Fig. 2 Tracking rDSL between diselenide oligonucleotide 7 and selenoester peptide 8 by IEX HPLC. Traces depict reaction progress after (a) 0 minutes (diselenide 7 prior to mixing) (b) 5 minutes (c) 1 hour (d) 2 hours and (e) 3 hours. The red box is highlighting the disappearance of starting material 7 over time. See ESI† for HPLC conditions and aliquot preparation. Nucleotides of oligonucleotide 7 and amino acid residues of peptide selenoester 8 are provided in one letter code.

Fig. 3 Tracking deselenization of intermediates 9, 11 and 12 after rDSL by IEX HPLC. Traces depict reaction progress after (a) 0 minutes (b) 1 hour (c) 2 hours and (d) 3 hours. The red box is highlighting the disappearance of intermediate 9 over time. The percentages are the relative amounts of POC 13 and intermediate 9 present, determined from the area of the peaks. See ESI† for HPLC conditions and aliquot preparation.
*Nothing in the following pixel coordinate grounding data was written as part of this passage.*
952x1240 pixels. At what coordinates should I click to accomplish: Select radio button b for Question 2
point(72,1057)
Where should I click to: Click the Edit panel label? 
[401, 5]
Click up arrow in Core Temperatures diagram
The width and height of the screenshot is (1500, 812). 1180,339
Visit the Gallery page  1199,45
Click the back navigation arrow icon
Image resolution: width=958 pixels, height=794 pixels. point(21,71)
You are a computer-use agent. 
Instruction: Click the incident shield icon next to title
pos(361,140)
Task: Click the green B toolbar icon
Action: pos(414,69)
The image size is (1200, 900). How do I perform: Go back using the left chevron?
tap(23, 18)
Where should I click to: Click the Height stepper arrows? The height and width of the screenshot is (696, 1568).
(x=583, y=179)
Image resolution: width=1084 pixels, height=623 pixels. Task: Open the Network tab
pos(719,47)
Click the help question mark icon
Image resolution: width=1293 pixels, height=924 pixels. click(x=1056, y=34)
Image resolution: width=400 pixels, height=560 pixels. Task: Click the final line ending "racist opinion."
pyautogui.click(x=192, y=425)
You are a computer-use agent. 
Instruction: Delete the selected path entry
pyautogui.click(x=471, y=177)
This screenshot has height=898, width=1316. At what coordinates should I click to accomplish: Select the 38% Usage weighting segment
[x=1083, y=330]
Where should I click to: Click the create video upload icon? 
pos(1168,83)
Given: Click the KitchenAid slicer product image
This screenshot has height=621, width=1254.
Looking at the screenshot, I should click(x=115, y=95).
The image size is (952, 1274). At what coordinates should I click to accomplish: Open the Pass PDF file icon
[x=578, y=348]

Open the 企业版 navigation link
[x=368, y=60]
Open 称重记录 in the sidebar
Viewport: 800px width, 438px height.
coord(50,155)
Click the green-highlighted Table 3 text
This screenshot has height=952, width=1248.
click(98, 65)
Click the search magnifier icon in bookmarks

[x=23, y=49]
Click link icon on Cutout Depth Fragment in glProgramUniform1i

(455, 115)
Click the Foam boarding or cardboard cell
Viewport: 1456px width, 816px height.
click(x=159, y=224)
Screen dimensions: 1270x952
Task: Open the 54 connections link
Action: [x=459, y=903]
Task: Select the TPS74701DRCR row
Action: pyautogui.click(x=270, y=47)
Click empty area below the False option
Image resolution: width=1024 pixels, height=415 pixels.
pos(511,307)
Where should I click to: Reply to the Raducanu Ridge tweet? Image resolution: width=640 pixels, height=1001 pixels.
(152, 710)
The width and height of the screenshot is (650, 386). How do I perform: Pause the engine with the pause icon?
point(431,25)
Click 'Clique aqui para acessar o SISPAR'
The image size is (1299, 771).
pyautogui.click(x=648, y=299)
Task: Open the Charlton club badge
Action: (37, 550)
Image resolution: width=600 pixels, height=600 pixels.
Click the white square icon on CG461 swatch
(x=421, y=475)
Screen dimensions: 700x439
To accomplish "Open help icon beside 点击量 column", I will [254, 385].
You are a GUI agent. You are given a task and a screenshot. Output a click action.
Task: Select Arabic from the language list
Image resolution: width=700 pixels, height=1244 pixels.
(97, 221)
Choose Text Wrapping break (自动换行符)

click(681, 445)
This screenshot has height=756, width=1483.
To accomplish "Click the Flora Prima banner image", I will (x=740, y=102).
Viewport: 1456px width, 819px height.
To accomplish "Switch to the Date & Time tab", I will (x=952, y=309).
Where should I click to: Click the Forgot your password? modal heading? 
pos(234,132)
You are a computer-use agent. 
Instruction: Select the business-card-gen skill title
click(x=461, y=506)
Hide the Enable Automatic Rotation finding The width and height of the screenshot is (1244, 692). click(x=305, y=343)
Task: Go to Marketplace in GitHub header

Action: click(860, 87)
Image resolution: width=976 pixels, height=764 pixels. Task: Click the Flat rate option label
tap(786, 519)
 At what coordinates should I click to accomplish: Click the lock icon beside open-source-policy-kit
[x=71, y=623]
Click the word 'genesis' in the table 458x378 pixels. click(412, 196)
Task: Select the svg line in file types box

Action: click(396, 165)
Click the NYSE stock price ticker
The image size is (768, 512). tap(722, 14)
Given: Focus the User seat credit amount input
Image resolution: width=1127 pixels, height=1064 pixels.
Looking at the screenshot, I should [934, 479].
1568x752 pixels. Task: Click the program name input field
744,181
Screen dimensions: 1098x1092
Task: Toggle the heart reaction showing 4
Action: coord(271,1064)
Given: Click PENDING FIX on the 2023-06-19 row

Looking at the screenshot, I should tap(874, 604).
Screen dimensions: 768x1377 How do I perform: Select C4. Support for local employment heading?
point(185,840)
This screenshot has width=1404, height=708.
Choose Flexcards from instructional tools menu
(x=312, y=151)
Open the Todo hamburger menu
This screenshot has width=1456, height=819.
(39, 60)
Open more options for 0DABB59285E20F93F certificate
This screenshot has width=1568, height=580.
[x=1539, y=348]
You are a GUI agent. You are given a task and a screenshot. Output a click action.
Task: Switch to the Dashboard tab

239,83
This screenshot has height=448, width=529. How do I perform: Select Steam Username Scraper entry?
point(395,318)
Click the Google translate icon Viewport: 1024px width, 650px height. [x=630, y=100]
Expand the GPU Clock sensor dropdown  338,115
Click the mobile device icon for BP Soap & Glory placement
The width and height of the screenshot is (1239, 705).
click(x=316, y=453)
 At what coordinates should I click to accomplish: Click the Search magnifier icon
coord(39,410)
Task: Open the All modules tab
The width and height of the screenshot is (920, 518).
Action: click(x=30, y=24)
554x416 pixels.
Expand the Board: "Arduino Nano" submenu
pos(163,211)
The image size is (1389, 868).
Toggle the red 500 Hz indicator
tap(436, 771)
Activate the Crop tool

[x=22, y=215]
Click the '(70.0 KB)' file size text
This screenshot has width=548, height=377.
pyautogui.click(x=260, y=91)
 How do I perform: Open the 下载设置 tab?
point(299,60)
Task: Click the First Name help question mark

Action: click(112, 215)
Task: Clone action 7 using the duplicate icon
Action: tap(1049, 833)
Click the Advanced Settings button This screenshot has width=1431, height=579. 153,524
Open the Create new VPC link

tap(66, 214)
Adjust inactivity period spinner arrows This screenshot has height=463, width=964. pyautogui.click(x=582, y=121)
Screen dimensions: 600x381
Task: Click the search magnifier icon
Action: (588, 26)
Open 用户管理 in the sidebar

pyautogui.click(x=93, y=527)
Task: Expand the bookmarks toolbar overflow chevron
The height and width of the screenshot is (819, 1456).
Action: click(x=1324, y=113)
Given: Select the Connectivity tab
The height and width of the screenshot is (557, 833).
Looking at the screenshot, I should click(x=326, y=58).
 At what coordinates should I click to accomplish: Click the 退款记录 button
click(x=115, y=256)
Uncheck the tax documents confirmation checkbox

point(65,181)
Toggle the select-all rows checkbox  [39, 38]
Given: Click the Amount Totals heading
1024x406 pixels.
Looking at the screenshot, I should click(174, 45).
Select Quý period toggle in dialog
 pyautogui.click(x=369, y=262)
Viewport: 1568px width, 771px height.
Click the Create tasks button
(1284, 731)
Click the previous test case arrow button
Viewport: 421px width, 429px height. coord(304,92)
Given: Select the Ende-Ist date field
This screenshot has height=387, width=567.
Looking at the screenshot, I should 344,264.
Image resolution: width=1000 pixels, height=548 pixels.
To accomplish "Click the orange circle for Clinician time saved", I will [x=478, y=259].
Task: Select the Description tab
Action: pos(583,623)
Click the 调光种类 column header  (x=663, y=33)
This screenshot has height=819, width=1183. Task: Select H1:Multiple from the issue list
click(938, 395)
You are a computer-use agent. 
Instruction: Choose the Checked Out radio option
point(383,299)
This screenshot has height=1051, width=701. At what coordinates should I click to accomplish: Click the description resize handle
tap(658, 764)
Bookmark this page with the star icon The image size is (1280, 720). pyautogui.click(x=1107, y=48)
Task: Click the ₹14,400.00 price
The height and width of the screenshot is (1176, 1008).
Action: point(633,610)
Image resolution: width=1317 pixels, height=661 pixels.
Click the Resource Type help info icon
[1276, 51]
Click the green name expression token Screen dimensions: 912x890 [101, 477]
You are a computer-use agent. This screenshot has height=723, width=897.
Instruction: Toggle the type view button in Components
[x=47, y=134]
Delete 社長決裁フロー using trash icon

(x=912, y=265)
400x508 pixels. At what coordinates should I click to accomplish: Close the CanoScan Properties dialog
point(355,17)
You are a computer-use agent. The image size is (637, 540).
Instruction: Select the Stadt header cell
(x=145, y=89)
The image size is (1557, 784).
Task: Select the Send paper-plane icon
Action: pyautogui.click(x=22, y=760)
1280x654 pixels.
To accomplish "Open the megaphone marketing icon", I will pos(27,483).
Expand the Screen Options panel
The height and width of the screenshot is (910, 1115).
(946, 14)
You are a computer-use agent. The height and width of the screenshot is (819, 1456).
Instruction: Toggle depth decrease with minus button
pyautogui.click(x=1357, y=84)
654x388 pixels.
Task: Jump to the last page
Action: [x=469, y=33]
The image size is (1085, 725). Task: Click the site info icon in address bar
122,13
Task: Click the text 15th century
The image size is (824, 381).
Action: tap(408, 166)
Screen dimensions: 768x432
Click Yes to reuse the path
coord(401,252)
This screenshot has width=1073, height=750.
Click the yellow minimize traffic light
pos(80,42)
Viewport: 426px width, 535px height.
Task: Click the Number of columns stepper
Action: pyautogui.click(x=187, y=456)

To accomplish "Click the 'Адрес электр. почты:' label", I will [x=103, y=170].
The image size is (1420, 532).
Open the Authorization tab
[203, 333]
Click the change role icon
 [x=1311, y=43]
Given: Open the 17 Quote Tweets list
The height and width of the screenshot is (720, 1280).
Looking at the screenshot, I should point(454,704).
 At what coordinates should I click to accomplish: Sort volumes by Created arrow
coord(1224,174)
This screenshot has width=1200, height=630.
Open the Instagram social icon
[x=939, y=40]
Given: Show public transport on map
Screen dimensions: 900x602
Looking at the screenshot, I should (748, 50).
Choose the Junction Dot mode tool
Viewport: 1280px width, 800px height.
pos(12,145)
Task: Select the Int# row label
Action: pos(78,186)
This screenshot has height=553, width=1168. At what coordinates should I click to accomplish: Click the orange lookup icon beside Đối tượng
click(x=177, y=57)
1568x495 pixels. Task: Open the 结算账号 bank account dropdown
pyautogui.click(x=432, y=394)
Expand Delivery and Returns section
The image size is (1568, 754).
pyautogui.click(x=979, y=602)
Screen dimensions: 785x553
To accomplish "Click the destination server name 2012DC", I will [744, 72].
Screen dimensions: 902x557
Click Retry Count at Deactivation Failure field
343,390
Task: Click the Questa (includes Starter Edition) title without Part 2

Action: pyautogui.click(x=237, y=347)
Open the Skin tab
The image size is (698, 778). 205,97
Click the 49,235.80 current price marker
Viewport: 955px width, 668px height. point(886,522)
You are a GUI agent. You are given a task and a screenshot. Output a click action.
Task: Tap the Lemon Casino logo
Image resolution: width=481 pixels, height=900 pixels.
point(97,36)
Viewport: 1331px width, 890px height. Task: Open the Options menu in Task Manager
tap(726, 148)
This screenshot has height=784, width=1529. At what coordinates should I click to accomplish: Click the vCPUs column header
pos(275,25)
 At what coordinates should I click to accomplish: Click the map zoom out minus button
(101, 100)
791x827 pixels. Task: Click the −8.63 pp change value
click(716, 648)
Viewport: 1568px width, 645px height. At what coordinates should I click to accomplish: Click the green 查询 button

By IEX HPLC, POC 13 and the deselenized product of starting material 7 co-elute (Fig. S14A†), making it necessary to purify the product by reverse-phase (RP) HPLC. This also allowed for a more accurate determination of the HPLC yield of the rDSL-deselenization process, as baseline resolution of the two species is achieved (Fig. S13†). It should be noted that under the RP HPLC conditions used (pH 5.8), a proportion of the POC forms the i-motif in situ and thus, it is necessary to collect the broad peak that elutes after the single-stranded oligonucleotide in order to maximise the yield of POC. With the RP-purified conjugate in hand (Fig. S14B†), further purification by IEX HPLC, followed by C-18 cartridge desalting, yielded an ultra-pure POC (Fig. S14C†), which was used in the subsequent UV thermal denaturation and CD studies.

Biophysical studies of i-motif oligonucleotides

The stability of the pure unmodified oligonucleotide (5′-dTCCCGTTTCCA-3′), diselenide oligonucleotide 7 and POC 13 were each evaluated by UV thermal denaturation at pH 5.5. The reverse sigmoidal profiles observed for each species at 295 nm (Fig. S15†) were indicative of i-motif formation. Furthermore, diselenide oligonucleotide 7 was found to have a melting temperature (T_m) of 52 °C, 22 °C higher than the native structure, demonstrating a significant stabilization by linking the 5′-ends. Conversely, POC 13 had a 3 °C lower T_m value compared to the unmodified i-motif structure. CD profiles were also measured for each species at pH 5.5. All species displayed very similar CD characteristics, exhibiting a positive peak at 287 nm and a negative peak at 242 nm (Fig. S16†). The positive peak at 287 nm is characteristic of i-motif structures, however, typically the negative peak observed is at approximately 260 nm. This deviation is likely due to the GTTT hairpin loops found in this structure, that interact through a T:G:G:T tetrad, as these hairpins are not commonly found in other previously studied i-motifs.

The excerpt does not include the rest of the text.